China to build 82 new airports and expand 101 existing ones by 2015 – whether needed or not
The director of the Civil Aviation Administration of China, has announced his country will build 82 new airports and expand 101 existing ones during the current five-year plan, , which ends in 2015. By then, China will have 230 airports, up from the current 182. The number was 175 in 2011. In 2011 some 130 of China’s 175 airports lost money but Beijing will support them to boost local economic growth. At the end of 2006, the number of Chinese airports was 147, and it was expected that there would be 192 airports by 2010. That rate of airport building appears not to have happened.
Will China Build 82 Unneeded Airports By 2015? You Betcha.
On Friday, Li Jiaxiang, director of the Civil Aviation Administration of China, announced his country will build 82 new airports and expand 101 existing ones during the current five-year plan, the 12th, which ends in 2015.
By then, China will have 230 airports, up from the current 182, according to Huang Min, director of infrastructure at the National Development and Reform Commission. Most of the new facilities will be feeder airports in the central and western portions of the country. About 80% of the population will be within 100 kilometers of an airport by the middle of this decade. Additional building is projected to increase that percentage nine points by 2020.
Does China need all these new airports? Beijing justifies the ambitious building program on several grounds. State media, for instance, points to the aviation industry’s three decades of double-digit growth and suggests that is just the beginning. China’s aviation market, according to central government officials, has the biggest potential for expansion in the world. State medianotes that, in comparison, the U.S. has 19,000 airports. Li Jiaxiang on Friday said even Brazil and South Africa have more of them than China. And China’s airports are a booming industry. Last year, they earned 4.6 billion yuan according to Mr. Li.
Sounds compelling, doesn’t it? The case gets stronger still when Li, citing a Ministry of Finance estimate, said an airport can produce output eight times its cost for a local economy.
As this projection indicates, the announcement of the airport-building program was all about the economy. Li can tell us the State Council this month highlighted civil aviation as “a national strategic industry,” but that appears to be merely a justification for officials to spend central government cash.
In reality, the case for more airports is not as clear as Beijing makes it out to be. For one thing, many of China’s airports are sinkholes. Last year, about 130 of them lost more than 2 billion yuan.
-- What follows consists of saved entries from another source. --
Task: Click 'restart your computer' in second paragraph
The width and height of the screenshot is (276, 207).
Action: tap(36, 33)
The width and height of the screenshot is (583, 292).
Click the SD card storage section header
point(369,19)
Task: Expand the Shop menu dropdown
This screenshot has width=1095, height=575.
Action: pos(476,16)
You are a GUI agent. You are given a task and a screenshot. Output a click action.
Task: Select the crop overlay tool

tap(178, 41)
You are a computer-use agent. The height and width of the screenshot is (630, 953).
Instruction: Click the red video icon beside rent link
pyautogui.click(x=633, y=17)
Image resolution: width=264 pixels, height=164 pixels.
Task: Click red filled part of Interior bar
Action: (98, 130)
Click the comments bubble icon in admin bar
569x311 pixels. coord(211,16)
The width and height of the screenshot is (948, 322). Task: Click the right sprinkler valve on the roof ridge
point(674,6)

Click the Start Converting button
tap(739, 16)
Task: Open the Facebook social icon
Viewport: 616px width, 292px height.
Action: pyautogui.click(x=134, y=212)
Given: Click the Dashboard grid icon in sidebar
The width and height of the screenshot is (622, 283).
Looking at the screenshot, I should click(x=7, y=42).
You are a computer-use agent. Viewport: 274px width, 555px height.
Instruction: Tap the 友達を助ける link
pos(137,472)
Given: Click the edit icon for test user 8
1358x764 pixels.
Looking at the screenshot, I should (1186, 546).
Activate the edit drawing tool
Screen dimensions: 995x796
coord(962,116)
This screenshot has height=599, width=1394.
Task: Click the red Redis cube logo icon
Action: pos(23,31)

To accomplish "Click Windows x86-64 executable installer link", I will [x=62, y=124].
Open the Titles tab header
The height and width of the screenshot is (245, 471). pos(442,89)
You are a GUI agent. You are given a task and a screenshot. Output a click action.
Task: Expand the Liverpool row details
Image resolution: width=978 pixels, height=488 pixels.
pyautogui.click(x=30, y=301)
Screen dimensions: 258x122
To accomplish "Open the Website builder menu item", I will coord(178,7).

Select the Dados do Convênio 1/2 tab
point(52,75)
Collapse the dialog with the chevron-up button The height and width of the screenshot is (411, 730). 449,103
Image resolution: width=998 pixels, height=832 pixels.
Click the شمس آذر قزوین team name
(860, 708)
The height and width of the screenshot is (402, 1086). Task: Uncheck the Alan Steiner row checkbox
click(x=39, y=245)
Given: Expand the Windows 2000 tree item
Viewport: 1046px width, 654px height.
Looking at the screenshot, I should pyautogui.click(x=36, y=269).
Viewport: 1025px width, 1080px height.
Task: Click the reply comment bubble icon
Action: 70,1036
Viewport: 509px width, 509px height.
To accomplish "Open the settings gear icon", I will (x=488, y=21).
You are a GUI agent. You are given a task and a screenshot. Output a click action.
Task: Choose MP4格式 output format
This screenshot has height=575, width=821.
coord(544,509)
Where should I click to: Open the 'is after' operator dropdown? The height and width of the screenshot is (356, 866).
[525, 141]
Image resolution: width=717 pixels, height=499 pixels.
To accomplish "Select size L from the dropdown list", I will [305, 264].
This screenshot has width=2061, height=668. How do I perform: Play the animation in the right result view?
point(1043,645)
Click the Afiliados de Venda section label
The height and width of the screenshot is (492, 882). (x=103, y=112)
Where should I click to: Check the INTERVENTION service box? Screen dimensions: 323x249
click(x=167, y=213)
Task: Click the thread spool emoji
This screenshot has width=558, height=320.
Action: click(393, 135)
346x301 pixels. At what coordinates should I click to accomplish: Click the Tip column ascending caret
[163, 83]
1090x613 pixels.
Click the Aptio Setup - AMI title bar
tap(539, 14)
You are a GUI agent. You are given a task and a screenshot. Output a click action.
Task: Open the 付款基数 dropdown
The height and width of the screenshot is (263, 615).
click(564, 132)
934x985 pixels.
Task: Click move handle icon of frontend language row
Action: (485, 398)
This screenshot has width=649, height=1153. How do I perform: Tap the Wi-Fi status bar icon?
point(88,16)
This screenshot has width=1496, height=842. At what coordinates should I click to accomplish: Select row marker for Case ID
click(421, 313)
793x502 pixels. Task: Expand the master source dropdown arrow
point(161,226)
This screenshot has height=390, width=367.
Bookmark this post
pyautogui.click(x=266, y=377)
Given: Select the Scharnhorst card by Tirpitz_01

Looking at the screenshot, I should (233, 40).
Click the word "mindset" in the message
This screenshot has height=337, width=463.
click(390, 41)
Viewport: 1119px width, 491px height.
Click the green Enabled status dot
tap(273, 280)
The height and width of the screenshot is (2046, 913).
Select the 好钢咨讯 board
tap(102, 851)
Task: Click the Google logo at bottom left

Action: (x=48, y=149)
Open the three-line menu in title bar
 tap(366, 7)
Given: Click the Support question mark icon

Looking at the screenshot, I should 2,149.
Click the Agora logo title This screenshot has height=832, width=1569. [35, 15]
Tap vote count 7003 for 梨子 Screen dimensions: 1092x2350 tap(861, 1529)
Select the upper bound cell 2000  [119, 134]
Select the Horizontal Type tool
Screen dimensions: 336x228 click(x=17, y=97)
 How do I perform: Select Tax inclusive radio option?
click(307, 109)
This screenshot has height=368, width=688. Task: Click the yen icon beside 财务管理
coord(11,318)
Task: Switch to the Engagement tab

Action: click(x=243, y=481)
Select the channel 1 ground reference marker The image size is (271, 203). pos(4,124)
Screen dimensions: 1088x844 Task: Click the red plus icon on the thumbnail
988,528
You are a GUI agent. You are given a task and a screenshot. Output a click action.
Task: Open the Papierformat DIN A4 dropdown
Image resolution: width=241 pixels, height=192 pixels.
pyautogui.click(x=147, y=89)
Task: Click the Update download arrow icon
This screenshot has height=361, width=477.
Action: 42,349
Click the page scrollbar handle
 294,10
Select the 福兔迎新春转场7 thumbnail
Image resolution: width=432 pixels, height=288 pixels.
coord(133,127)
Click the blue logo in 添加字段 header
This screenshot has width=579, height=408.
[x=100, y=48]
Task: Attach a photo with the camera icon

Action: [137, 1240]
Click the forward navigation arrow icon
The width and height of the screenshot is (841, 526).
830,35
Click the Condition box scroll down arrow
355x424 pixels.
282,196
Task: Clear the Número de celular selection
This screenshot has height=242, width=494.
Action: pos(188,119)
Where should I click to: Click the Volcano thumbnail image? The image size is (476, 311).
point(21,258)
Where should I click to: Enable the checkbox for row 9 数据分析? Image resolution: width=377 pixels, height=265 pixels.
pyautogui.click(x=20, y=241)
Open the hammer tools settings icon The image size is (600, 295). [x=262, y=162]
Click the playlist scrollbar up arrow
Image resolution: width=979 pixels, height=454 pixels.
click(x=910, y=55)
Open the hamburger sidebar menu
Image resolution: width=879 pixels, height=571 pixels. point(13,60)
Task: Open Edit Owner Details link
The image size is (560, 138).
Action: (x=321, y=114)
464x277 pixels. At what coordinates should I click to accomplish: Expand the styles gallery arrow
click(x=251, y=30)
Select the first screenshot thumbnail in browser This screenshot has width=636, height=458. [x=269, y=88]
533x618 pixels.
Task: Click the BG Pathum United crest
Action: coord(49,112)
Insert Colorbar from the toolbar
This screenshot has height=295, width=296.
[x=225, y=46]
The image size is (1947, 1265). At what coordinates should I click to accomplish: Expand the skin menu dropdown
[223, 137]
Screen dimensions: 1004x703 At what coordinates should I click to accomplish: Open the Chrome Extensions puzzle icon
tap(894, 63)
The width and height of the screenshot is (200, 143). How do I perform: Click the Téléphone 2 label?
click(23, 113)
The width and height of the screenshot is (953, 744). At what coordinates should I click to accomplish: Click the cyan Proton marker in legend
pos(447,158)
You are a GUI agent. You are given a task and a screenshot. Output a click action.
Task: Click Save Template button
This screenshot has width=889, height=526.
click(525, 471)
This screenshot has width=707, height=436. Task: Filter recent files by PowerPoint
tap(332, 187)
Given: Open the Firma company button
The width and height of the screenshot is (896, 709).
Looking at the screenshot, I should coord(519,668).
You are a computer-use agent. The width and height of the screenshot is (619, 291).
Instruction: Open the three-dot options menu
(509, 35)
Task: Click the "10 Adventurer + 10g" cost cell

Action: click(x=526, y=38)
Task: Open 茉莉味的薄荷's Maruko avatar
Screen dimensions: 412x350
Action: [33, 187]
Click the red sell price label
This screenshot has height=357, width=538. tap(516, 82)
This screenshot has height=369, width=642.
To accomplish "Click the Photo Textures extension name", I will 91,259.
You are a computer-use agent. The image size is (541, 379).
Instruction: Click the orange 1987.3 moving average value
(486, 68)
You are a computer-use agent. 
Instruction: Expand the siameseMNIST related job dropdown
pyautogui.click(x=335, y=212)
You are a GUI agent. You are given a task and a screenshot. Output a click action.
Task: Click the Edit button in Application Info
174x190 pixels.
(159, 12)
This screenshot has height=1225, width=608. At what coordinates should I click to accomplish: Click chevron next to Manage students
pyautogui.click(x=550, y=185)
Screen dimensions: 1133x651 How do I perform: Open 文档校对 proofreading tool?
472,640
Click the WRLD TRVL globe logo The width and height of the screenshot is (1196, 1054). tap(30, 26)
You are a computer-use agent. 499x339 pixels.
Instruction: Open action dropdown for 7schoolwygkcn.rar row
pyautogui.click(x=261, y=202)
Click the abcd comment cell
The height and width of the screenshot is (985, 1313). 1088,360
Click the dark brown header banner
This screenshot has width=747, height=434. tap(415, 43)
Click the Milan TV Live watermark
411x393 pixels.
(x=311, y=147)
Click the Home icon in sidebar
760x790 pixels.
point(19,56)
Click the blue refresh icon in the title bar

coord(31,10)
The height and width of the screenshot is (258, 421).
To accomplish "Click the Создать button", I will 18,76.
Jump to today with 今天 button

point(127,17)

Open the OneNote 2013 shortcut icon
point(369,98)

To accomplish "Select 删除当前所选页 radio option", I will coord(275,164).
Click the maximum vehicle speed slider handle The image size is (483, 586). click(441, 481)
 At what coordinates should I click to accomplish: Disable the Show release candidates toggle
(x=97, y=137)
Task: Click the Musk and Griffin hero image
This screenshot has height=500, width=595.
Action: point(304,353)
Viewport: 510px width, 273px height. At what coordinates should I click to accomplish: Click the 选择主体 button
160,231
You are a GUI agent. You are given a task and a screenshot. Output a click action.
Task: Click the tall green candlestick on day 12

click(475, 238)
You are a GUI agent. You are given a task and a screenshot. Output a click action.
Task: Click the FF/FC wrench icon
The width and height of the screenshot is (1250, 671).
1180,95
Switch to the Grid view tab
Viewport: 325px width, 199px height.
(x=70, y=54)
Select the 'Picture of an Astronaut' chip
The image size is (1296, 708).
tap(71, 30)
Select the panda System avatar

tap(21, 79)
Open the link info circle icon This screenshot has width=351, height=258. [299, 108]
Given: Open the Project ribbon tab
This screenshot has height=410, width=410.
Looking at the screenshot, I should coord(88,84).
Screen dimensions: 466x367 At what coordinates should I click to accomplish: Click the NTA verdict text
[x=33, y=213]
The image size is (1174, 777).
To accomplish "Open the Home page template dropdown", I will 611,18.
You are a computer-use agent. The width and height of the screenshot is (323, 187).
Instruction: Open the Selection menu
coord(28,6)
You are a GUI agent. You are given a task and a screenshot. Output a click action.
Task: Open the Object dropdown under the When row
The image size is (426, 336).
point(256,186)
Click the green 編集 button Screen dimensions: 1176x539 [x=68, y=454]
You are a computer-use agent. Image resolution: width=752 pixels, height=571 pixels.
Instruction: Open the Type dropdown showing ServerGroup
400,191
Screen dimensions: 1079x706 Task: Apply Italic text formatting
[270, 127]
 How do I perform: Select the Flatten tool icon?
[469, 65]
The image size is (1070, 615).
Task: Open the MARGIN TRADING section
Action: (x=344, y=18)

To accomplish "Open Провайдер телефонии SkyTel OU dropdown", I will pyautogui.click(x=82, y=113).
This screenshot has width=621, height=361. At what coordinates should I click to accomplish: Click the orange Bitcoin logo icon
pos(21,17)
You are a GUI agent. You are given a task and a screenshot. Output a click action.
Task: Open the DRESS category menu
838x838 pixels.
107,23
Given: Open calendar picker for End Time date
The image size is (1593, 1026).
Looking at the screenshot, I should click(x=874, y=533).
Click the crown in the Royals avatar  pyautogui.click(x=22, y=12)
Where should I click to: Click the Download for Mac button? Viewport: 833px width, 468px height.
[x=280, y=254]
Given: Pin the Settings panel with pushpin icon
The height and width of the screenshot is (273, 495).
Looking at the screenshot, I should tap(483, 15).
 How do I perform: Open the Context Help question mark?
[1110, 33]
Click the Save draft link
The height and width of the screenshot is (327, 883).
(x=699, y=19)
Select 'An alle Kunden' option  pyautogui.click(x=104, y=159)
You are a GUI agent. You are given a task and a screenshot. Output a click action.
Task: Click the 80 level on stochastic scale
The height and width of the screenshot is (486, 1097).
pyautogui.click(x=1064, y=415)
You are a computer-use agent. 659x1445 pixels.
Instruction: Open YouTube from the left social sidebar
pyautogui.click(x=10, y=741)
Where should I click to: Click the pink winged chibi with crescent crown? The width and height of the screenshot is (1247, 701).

Chinese officials last week made the argument that these facilities were money losers because China had too few of them, not too many. “It’s like planting trees,” said CAAC’s Li. “One tree will die, but if you plant more, it will become a forest, and the trees will grow higher and higher.” The imagery does not make sense, but his concrete example was helpful. He noted all 12 regional airports in Yunnan province were profitable due to the “network effect.”
Building a network is logical if the traffic will support it. Yet despite what Chinese leaders tell us, the aviation market with the most potential is India’s. India is both less developed than China and is projected to have at least a half billion more people by the middle of this century. The Chinese population, on the other hand, will level off somewhere between 2025 and 2020, and the size of China’s workforce could peak as early as next year.
Worse, the Chinese economy is in a downswing that looks like it will last decades—think Japan’s recent trajectory as the best case for China—and Chinese per capita income is still low—21,810 yuan for urban residents and 6,977 yuan for their rural counterparts according to official statistics for last year. The aviation market may not be there for Beijing, which has based its projections on an ever-expanding economy.
“The plan must consider future development space and not waste money on useless infrastructure,” Li Jiaxiang said on Friday. Unfortunately, China’s recent record on adding airports is mixed. Chinese airlines, for instance, are concerned about what will surely be the biggest project in the country, the plan to build a second airport in Beijing.
The new one is slated for a patch of land at least 50 kilometers away from the Capital International Airport. Airline consultants point out that the government should instead be planning to expand the existing one, instead of building a sprawling facility on the other side of town, near Hebei province.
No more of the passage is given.